«La Turquie saluée par Christoph Blocher est celle-là même qui
fit disparaître les signes extérieurs de la religion musulmane lors de sa
constitution dans les années 20»
NICOLAS VERDAN Chef de la rubrique Monde 24 Heures
Que ne ferait-il pas pour son parti? Les déclarations, ulcérées, de Christoph Blocher sur l’article 261 du Code pénal suisse servent autant les intérêts d’industriels pressés de retrouver un accès privilégié au marché turc que la volonté de l’UDC d’abroger la loi antiraciste.
Or, le chef du Département fédéral de Police et Justice a fait mieux encore. Sa visite courtoise en Turquie, à 95% musulmane, est paradoxalement un encouragement à l’offensive de son parti contre l’islam en Suisse.
Le 80e anniversaire de l’adoption du Code civil suisse en Turquie était l’occasion rêvée pour renforcer le discours de l’UDC contre toute manifestation publique de l’islam, devenue la troisième religion en Suisse. La Turquie saluée par Christoph Blocher est celle-là même qui fit disparaître les signes extérieurs de la religion musulmane lors de sa constitution dans les années 20.

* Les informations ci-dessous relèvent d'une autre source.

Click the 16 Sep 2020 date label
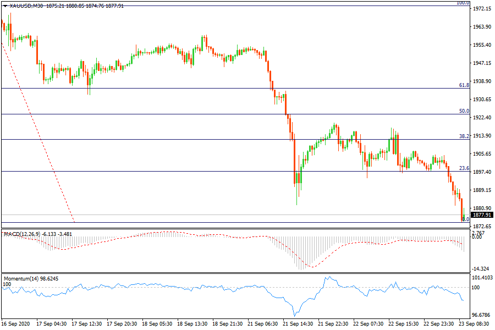 pyautogui.click(x=15, y=325)
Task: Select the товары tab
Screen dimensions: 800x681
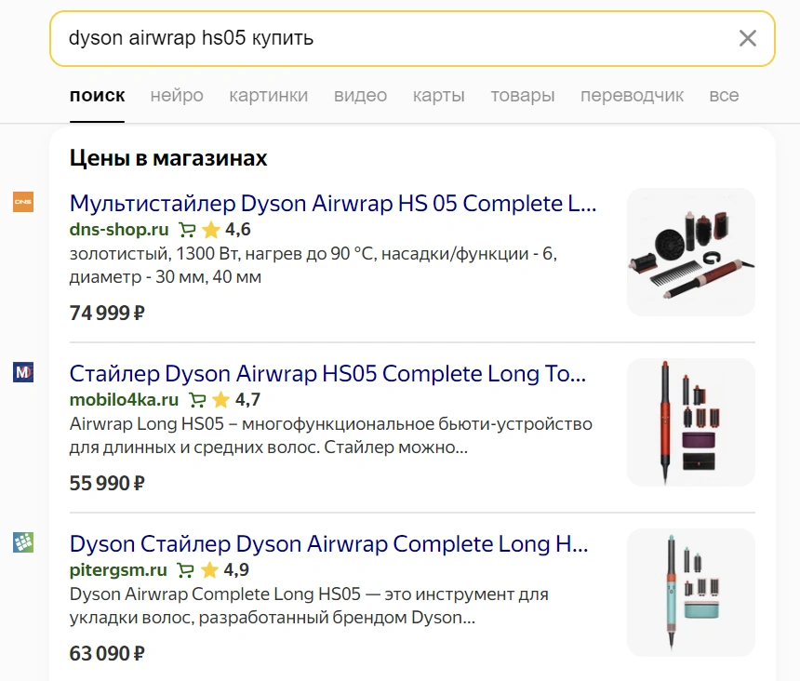Action: pyautogui.click(x=522, y=95)
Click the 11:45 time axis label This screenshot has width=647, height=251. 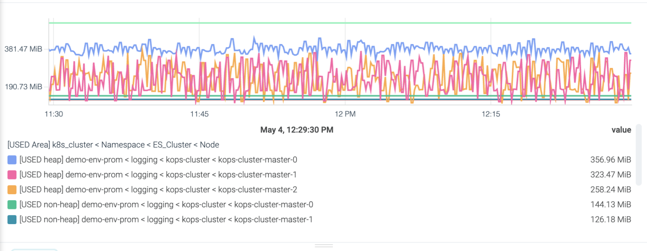(x=199, y=114)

Le choix précis des lieux où s’est rendu le conseiller fédéral est sans équivoque. La très laïque Faculté de droit d’Ankara et le mausolée de Mustafa Kemal, dit Atatürk («Turc père») représentent les bastions d’une révolution qui relégua l’islam turc à la sphère privée: en vrac, suppression du califat, adoption du code vestimentaire occidental, interdiction du port du hijab et du fez, interdiction de la polygamie, remplacement du calendrier musulman par le grégorien, alphabet latin en lieu et place de l’arabe, instauration d’une école laïque, mixte et républicaine.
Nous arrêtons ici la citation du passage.